Today I am sharing more estate sale finds from last year.
These are from an estate sale Mom and Dad went to last fall. Once again I was working. The sale was just a few streets over from our house. When they got there, people were lined up down the block. Apparently the lady of the house was an avid doll collector and there were hundreds of dolls. They almost gave up and went home, but then figured that if everybody else was there for the dolls, maybe there would be less competition for the things they liked.
They waited in line for about 25 minutes and this is what they took home. Not a lot, just mostly useful stuff: bamboo skewers, glue sticks, plate holders, frames, etc. They found a couple of jello molds. Because I don't have enough, right? I actually gave the smaller mold away to my friend for her kids to use at the beach. You can make some pretty cool sand castles using jello molds.
They found another Wil-hold sewing box, this time in gold, with it's tray,
and plenty of room for thread.
They also found my thread holder of choice.

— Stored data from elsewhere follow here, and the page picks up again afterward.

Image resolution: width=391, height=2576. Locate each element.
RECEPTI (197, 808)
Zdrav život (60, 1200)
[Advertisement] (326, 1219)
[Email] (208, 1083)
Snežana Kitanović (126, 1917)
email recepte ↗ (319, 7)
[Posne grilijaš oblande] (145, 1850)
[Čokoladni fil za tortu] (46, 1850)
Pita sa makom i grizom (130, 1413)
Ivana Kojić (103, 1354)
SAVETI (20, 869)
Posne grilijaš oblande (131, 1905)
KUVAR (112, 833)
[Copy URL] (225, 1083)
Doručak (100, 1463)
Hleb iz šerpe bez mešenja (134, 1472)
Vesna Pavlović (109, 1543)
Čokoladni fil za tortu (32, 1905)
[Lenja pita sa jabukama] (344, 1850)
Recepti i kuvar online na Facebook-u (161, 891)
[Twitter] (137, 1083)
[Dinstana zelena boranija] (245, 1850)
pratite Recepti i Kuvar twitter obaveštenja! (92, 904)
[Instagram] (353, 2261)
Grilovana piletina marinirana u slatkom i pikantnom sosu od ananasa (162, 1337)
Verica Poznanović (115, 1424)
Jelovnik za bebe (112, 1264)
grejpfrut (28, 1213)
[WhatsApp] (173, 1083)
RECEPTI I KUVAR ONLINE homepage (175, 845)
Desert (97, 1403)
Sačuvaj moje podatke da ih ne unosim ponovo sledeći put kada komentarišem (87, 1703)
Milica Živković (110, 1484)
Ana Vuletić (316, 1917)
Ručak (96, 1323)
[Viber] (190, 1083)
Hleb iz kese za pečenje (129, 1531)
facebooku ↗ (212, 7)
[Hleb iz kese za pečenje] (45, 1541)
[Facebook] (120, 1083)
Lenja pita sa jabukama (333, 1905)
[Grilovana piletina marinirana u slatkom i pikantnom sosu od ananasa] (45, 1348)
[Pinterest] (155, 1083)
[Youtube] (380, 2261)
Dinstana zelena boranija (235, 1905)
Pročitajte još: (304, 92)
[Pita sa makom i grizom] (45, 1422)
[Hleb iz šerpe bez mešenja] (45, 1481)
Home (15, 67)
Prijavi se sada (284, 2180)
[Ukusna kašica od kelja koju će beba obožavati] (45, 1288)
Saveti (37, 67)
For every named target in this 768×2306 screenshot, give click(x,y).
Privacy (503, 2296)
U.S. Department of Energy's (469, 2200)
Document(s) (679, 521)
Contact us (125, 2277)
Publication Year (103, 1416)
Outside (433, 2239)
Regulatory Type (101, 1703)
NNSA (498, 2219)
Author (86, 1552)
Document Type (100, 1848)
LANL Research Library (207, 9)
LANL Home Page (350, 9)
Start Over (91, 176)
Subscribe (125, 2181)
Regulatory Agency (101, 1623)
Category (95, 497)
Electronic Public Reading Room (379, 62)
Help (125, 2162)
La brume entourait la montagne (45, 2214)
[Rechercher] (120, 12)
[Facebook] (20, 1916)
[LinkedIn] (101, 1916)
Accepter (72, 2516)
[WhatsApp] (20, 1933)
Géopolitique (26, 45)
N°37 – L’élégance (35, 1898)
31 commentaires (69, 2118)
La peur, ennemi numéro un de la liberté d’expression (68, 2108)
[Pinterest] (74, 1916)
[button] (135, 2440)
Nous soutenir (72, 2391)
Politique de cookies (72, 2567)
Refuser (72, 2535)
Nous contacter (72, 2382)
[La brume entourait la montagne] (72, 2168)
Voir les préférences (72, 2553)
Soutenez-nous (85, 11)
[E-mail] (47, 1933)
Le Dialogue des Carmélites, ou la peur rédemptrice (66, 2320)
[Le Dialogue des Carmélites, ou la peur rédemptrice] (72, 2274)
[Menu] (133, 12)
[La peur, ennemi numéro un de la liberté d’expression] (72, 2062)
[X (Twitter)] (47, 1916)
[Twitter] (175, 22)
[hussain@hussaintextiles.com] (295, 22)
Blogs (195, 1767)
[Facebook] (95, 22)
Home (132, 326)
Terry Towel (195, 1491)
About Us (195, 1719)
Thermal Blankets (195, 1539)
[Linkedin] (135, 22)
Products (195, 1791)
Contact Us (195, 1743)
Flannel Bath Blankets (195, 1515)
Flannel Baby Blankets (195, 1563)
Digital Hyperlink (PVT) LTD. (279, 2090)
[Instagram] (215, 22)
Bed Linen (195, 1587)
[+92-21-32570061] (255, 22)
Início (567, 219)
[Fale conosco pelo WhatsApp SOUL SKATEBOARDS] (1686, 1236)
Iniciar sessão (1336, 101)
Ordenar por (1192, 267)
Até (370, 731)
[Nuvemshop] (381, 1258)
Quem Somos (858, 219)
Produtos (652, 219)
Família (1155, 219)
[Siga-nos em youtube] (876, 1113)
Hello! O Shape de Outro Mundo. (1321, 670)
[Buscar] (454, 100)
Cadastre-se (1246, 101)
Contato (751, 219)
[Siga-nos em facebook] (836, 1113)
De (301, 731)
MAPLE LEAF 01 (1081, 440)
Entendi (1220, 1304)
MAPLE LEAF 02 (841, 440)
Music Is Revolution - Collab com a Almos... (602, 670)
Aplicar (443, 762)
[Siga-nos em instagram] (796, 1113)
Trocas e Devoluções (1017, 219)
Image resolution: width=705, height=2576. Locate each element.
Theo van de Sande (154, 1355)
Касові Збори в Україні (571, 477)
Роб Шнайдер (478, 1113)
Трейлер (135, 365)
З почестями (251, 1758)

It's a vintage Tupperware bacon keeper.
I have 4 or 5 of them. They stack and they travel well.
They won't open up or spill easily, and all the colors are on display and easy to find. If you sew or know someone who does, I highly recommend buying these when you see them. This one was 75c (empty, of course - spools added later).
The doll collection was so big that they ran another sale the following week. Mom decided to avoid the crowd and go on the last day of the sale. She found a few things that other people missed.
I love this nifty little gadget. It's a Grabbit magnetic pin well. I'm sure most of you have seen magnetic pin wells before, as DIY versions are all over the internet, but they had escaped my notice until Mom found this one.
Mom knows how much I love tins AND peacocks, so she couldn't leave this tea tin behind. Isn't it gorgeous? My picture just doesn't do it justice.
Mom was very happy to find this colorful Chinese Checkers game. Chinese checkers was a favorite of hers when she was very little. This large tin was made by the Ohio Art Co. sometime in the 1960s. I just love the fire-breathing dragons. On the backside is a checkers board. The playing pieces are supposed to be stored inside the tin. Unfortunately, the tin is extremely difficult to open, which must have been frustrating for anyone wanting to play. Perhaps that explains why it is in such great condition. The marbles are missing, but it will still look great hanging on the wall.
By the way, Chinese Checkers is neither Chinese nor checkers. The game was invented in Germany as Stern-Halma. When it was published in the United States by J. Pressman & Co, they thought that associating it with the familiar game of checkers and giving it an exotic Chinese theme would make the new game more marketable.